• _Try it_
Within the records, which lines hold the string "Click"? Report each one by copying it.

• _Extracted data_
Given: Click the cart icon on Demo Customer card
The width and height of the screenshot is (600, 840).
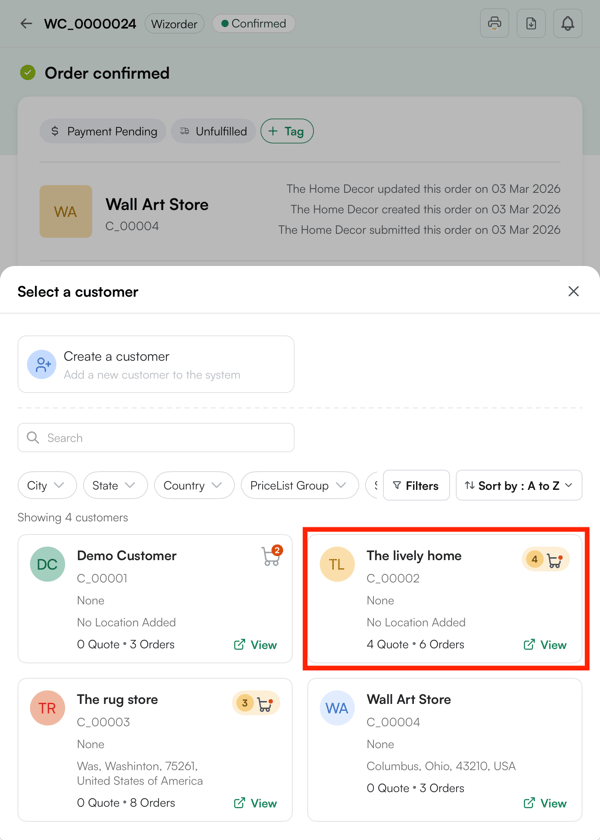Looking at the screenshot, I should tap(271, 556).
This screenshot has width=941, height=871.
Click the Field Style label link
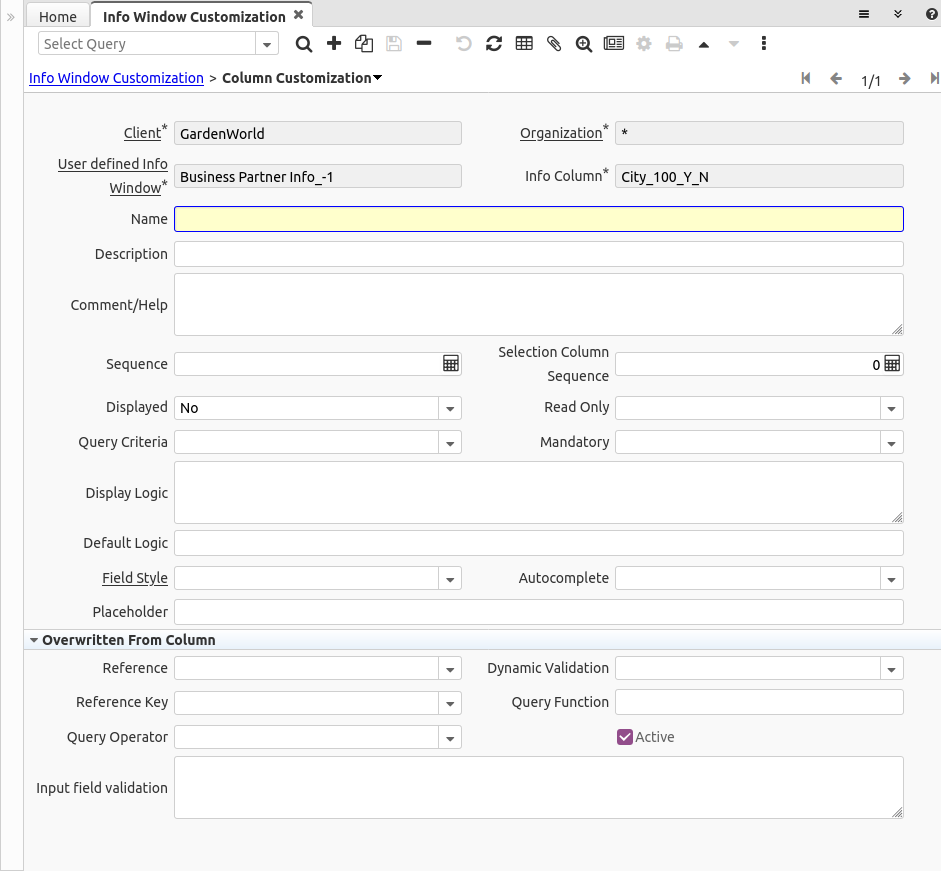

• _Result of this task_
Given: Click the cart icon on Demo Customer card
Click the Field Style label link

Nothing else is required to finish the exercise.